The concept of a garden as an "outdoor living space" has a lot to answer for. At the weekend, I was talking to someone who complained that all the birds seemed to have abandoned their garden.
The garden used to be full of birds, they said, but now - despite putting out bird feeders and suet balls and so on - there was not so much as a chirp. Did I think this was the result of global warming, or some sort of bird epidemic?
Further enquiry elicited the information that they had lived in their garden flat for about 18 months. The first year had been spent doing up the flat and it was only this summer that they got around to tidying up the garden.
Yup, you've guessed it. They have ripped out all the "messy" ivy and removed all the overgrown shrubs. Their garden is now an "outdoor living space", complete with painted fence, paving, and a few plants in containers.
Colleagues or friends of friends tell me stories like this quite often. One couple I know cut down the conifers in front of their house because they thought it would give them more light. (The conifers weren't Leylandii, and they weren't that close to the house.) Then they wondered why the "cute little birds" (a colony of goldcrests) had disappeared.

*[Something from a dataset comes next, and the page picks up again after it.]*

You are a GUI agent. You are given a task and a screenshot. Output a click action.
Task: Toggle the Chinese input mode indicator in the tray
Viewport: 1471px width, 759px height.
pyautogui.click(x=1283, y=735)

Because you've cut down the trees, I said. But we've put out a bird feeder, they said, and we've got an apple tree in a pot...
The stories are always the same, and the question is always the same. "Is the disappearance of the birds due to climate change?"
I always want to answer (but of course am far too polite to do so): "No, it's the result of Stupid Human Syndrome!"
The irony is that the same people will probably get quite exercised about the disappearance of the rainforests or the pollution engendered by the attempts of countries like China and India to make a decent living for themselves. They just can't make the connection between habitat loss and their own backyards.
This is depressing, because it seems as if I have read thousands of articles about how our gardens provide a vital refuge for songbirds. The RHS and the RSPB do a fantastic job in trying to educate the public about gardening for wildlife.
The trouble is, most of the time they are preaching to the converted. What we need is a really hard-hitting campaign that has a far greater popular impact. If only Pixar would make a film about a group of garden birds coping with a shrinking habitat (Bird Story) or Disney would come up with a plot involving birds in an alien environment (BIRD-E).
In the meantime, I shall go on patiently telling people that birds like cover, and that it doesn't matter how attractive your garden furniture is, or how much your paving cost, they won't come down to a feeder if there is not a single shrub or tree in the vicinity.